January 8 last year was the day we took Lucy in to our old pediatrician for her 1 year wellness visit.  This is when she recommended we 'go whenever' to get an x-ray since she finally noticed her leg creases weren't even. (Let's not get on that subject)
Anyways, of course, we left the peds office and went straight to the imaging place. I remember hearing Lucy scream down the hall. (Daddy took her in.)  I sat in the waiting room and bawled like a baby, because I KNEW something wasn't right.  Reminder: the hospital pediatrician had told us that Lucy's hip wasn't right the day she was born.  We passed this info on to our pediatrician and she told us 'oh, her hips are fine!'  So blindly, we walked around for an entire year with an issue that should have been corrected at birth- and has a 95% success rate if treated at birth.  I can't talk much more about this without my blood boiling- so moving on...
Jan. 8 is D-Day AKA the day that I will remember forever.

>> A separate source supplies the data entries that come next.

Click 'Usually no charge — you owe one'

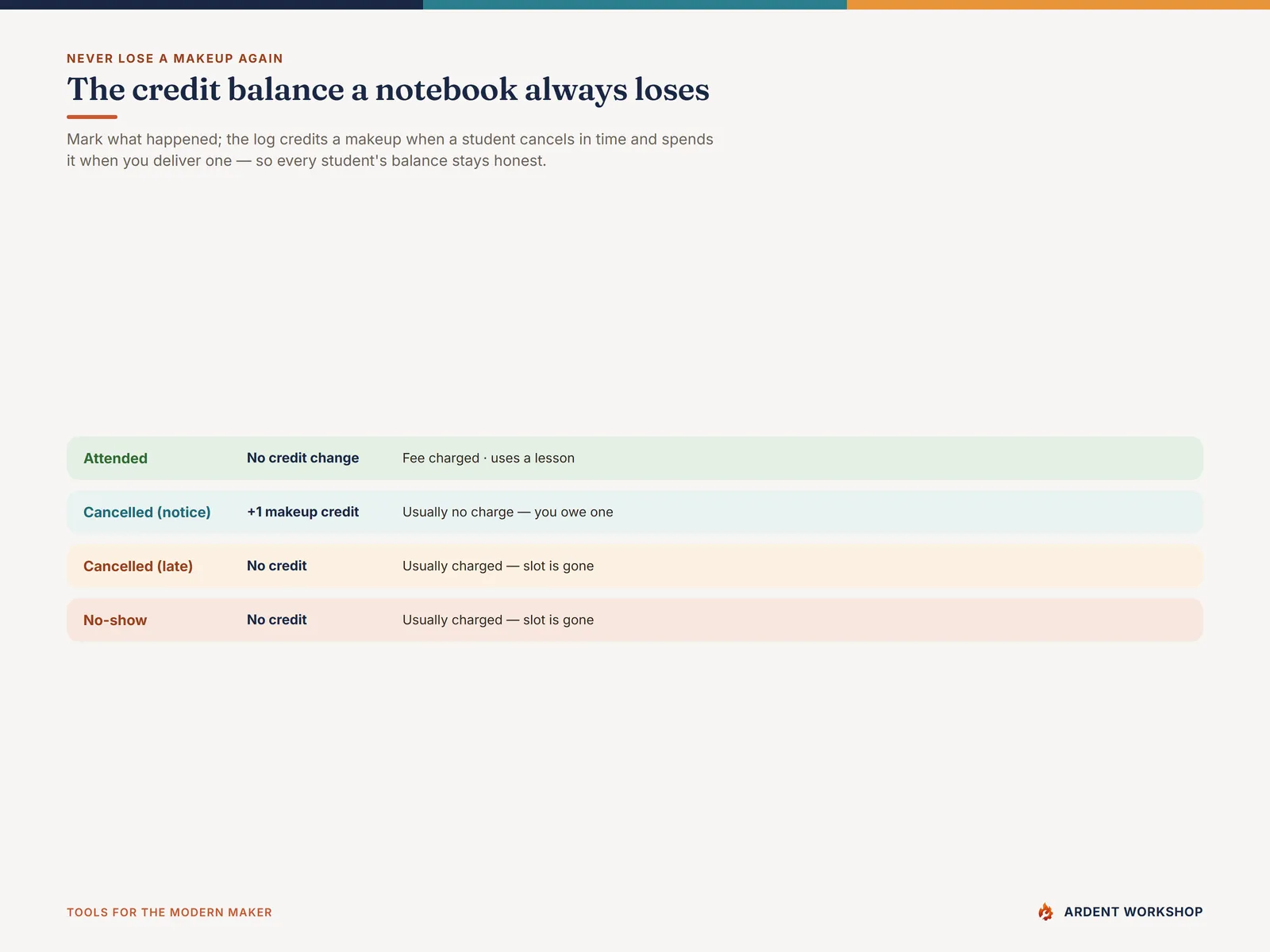point(507,512)
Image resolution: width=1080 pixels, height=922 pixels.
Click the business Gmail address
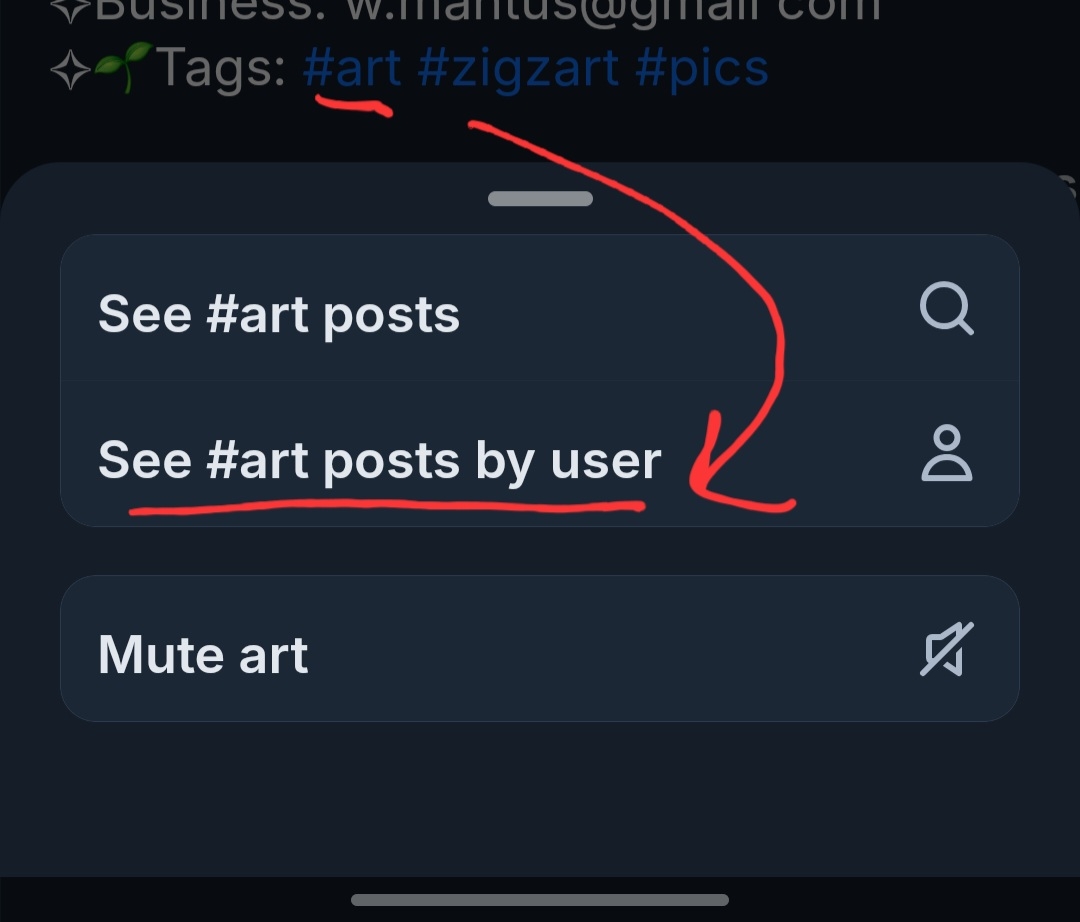coord(612,8)
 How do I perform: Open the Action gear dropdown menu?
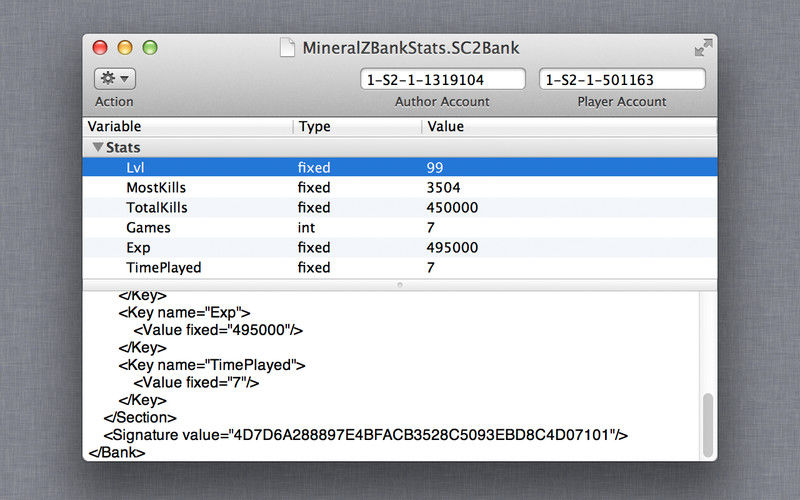coord(114,79)
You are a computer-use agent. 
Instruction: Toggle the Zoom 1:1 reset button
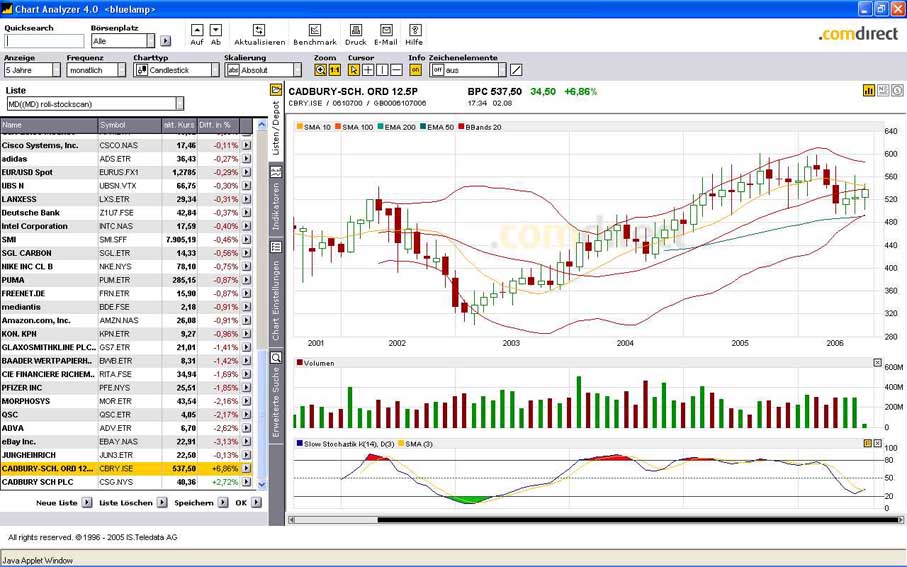pos(334,70)
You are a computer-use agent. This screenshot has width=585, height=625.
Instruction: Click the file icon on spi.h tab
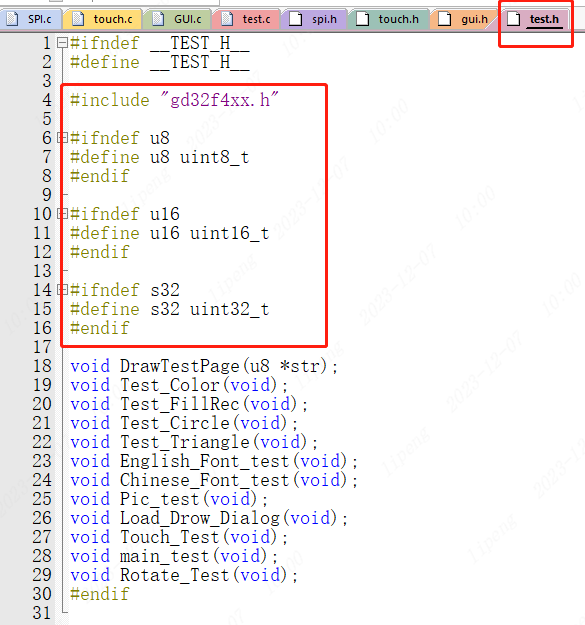coord(296,19)
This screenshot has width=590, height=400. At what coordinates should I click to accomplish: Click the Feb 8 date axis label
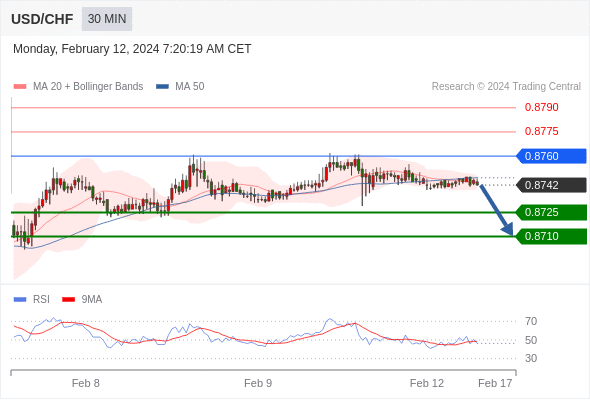click(86, 383)
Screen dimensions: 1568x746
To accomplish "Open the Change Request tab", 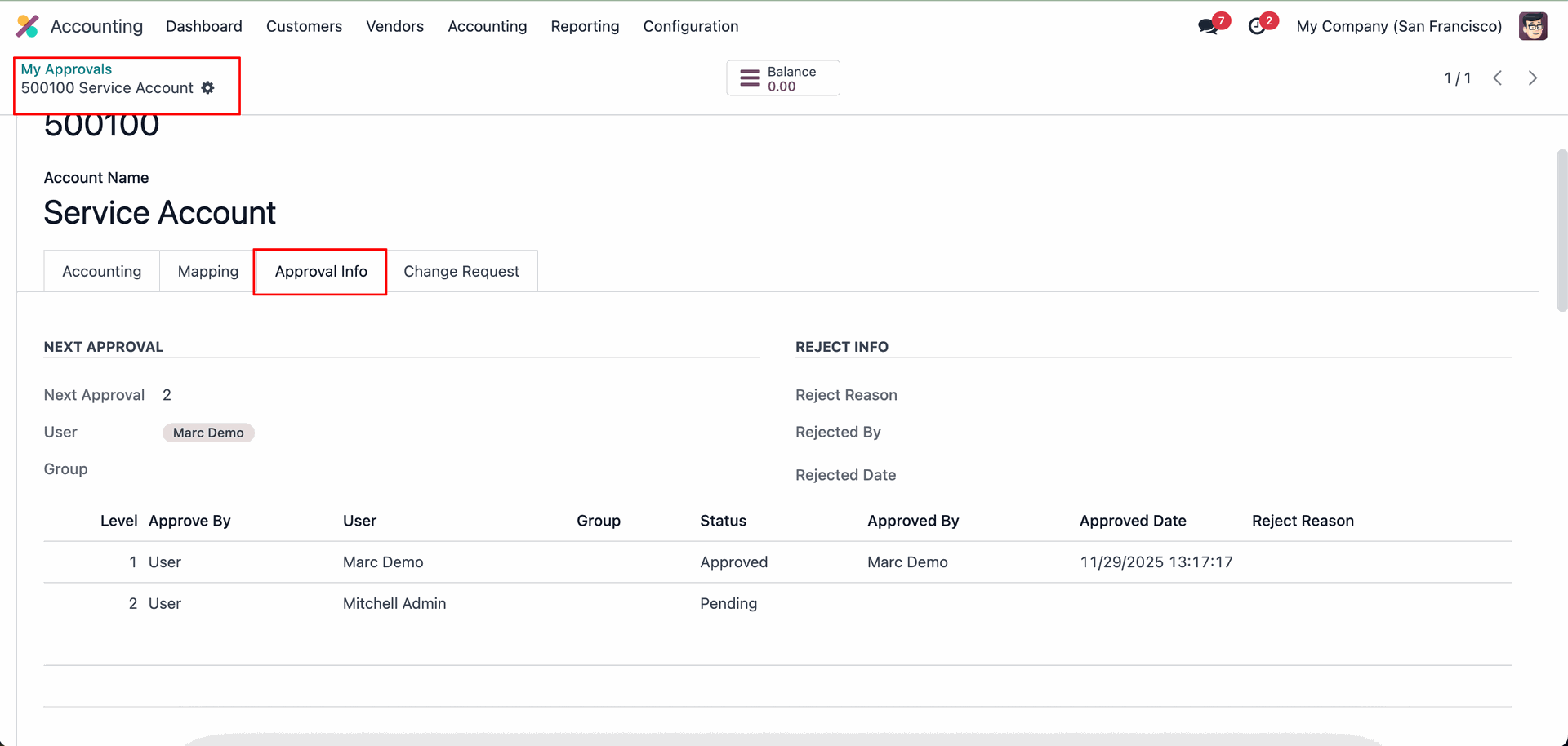I will tap(461, 271).
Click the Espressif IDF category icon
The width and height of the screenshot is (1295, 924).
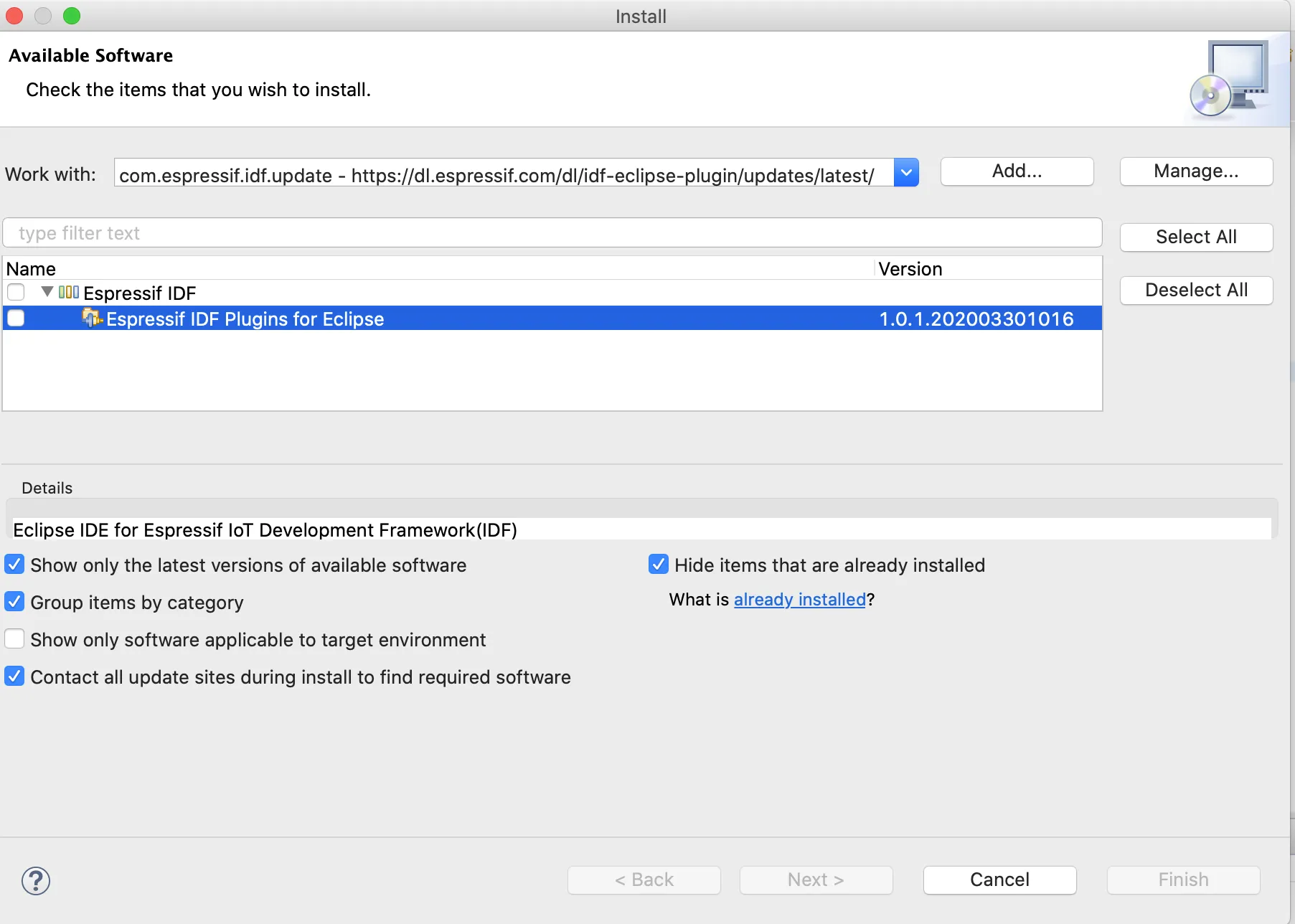click(x=69, y=292)
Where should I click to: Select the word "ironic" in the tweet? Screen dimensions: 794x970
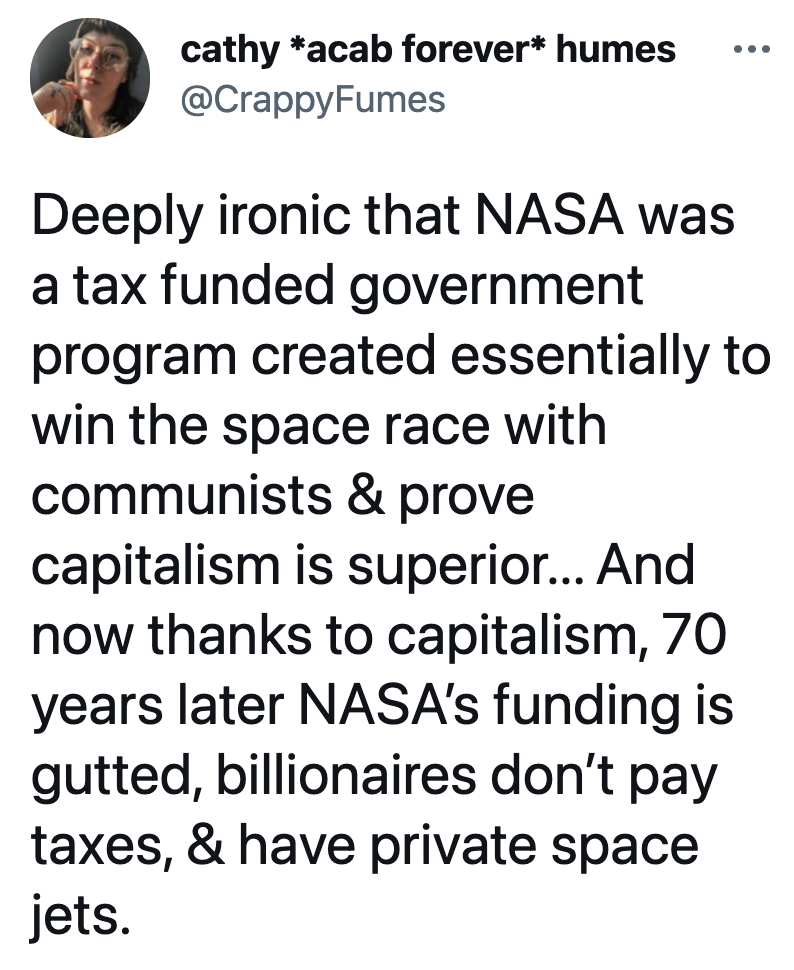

The day I felt my world collapse and my heart sink like you can't imagine.  So tomorrow is going to be a hard day.  I am going to try a 'positive spin' and think of our accomplishments over the last year, but it still makes me so so sad.
Today was pretty exciting since it marks 6 months of physical therapy.  Lucy walked in there today and was like 'yep, I am doing the stairs' and then yep- over to the obstacle course, and yep- carrying the weighted balls... she rocked it.  Hilary is so impressed with Lucy that she said we can now just see her quarterly!  We still may go next week if the baby isn't born yet... I really, really LOVE taking her to PT.  I learn SO much every time I go.  This week we basically went over what I need to be continuing at home for the next few months.
1.  Shoe inserts.  Lucy's ankles roll in, so this will help stabilize her ankles.
2.  Stairs.  Helps with hip and knee flexion.
3.  Kicking.
4.  Jumping. (We got her a trampoline so this will be fun!)
5.  Stretching... still making her work for things and stretching and reaching for items.
6.  Pressure point therapy.  Massage.  Especially on her hips and feet.  (I will upload those asap)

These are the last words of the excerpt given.